Maximum-Likelihood-estimator for number of marbles

91 Views Asked by At

Let there be n marbels in a box. Each has a unique number from 1 to n written on it. You pick a marble, write down the number and put it back. This process is repeated N times. Give a maximum-likelihood-estimator T for n and its relative expected value $E[T]/n$ for big n.

The first part is pretty straight forward. Each pick $X_i$ is a uniformly distributed random variable on $\{1, ..., n\}$, thus we get $\frac{1}{n^N}\Pi_{i=1}^N\chi_{1, ..., n}(x_i)$ as the likelihood function. This gives us $T(x_1, ..., x_N)=\max x_i$.

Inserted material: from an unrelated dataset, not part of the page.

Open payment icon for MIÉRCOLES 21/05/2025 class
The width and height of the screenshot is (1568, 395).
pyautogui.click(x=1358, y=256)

For the expected value I get $E[T] = \sum_{k=1}^n P(\max X_i = k)\cdot k = \frac{1}{n^N}(\sum_{k=1}^n k(k^N-(k-1)^N)$ where I used $P(\max X_i = k) = P(\max X_i \le k) - P(\max X_i \le k-1)$. Thus in the limit $\lim_{n\to\infty} E[T]/n = 1$. Intuitively this feels wrong though. How can the maximum of a fixed amount of picks stay in the order of $n$ if I keep increasing n? Did I get the wrong result?

1

There are 1 best solutions below

1
On BEST ANSWER

Let's start from the beginning. The joint probability of the sample $\boldsymbol x = (x_1, \ldots, x_N)$ where each $$x_i \sim \operatorname{DiscreteUniform}(1,n)$$ is IID, is given by $$f(\boldsymbol x \mid n) = \prod_{i=1}^N f(x_i \mid n) = n^{-N} \mathbb 1(1 \le x_{(1)} \le x_{(N)} \le n).$$ Consequently, the joint likelihood is proportional to $$\mathcal L(n \mid \boldsymbol x) \propto f(\boldsymbol x \mid n),$$ and this likelihood is maximized for the parameter $n$ and a fixed $N$ when $n$ is made as small as possible; i.e., $n = x_{(N)}$. Thus $$\hat n = T(\boldsymbol x) = x_{(N)} = \max_i x_i,$$ the maximum order statistic. So far, our solutions agree. Now, the distribution of $\hat n$ is given by $$\Pr[x_{(N)} = k] = \Pr[x_{(N)} \le k] - \Pr[x_{(N)} \le k-1],$$ where $$\Pr[x_{(N)} \le k] = \Pr\left[\bigcap_{i=1}^N (x_i \le k)\right] = \prod_{i=1}^N \Pr[x_i \le k] = \left(\frac{k}{n}\right)^N, \quad k \in \{1, \ldots, n\}.$$ Hence $$\Pr[x_{(N)} \le k] = \left(\frac{k}{n}\right)^N - \left(\frac{k-1}{n}\right)^N = \frac{k^N - (k-1)^N}{n^N}.$$ The expectation is $$\operatorname{E}[\hat n] = \sum_{k=1}^n k \left(\frac{k^N - (k-1)^N}{n^N}\right).$$ So far, we agree. However, the calculation of this sum is not trivial. First, it partially telescopes: $$\operatorname{E}[\hat n] = n - \sum_{k=1}^{n-1} \frac{k^N}{n^N}.$$ You can convince yourself of this by writing out the first few terms, and seeing how they cancel (a formal proof is possible but I leave it as an exercise). Second, dividing by $n$ yields $$\frac{\operatorname{E}[\hat n]}{n} = 1 - \frac{1}{n} \sum_{k=1}^{n-1} \left(\frac{k}{n}\right)^N.$$ We are now interested in the limit of this sum; namely, $$g(N) = \lim_{n \to \infty} \frac{1}{n} \sum_{k=0}^{n-1} \left(\frac{k}{n}\right)^N.$$ Note that I added the $k = 0$ term, which does not affect the value of the sum since this term equals zero for positive integers $N$. Then we recognize $g$ as a Riemann sum $$\int_{x=a}^b h(x) \, dx = \lim_{n \to \infty} \frac{b-a}{n} \sum_{k=0}^{n-1} h\left(a + \frac{b-a}{n} k\right),$$ for the choice $a = 0$, $b = 1$, $h(x) = x^N$. Therefore, $$g(N) = \int_{x=0}^1 x^N \, dx = \frac{1}{N+1},$$ and $$\lim_{n \to \infty} \frac{\operatorname{E}[\hat n]}{n} = 1 - \frac{1}{N+1} = \frac{N}{N+1}.$$ This expectation is clearly less than $1$ and is a function of the number of draws made.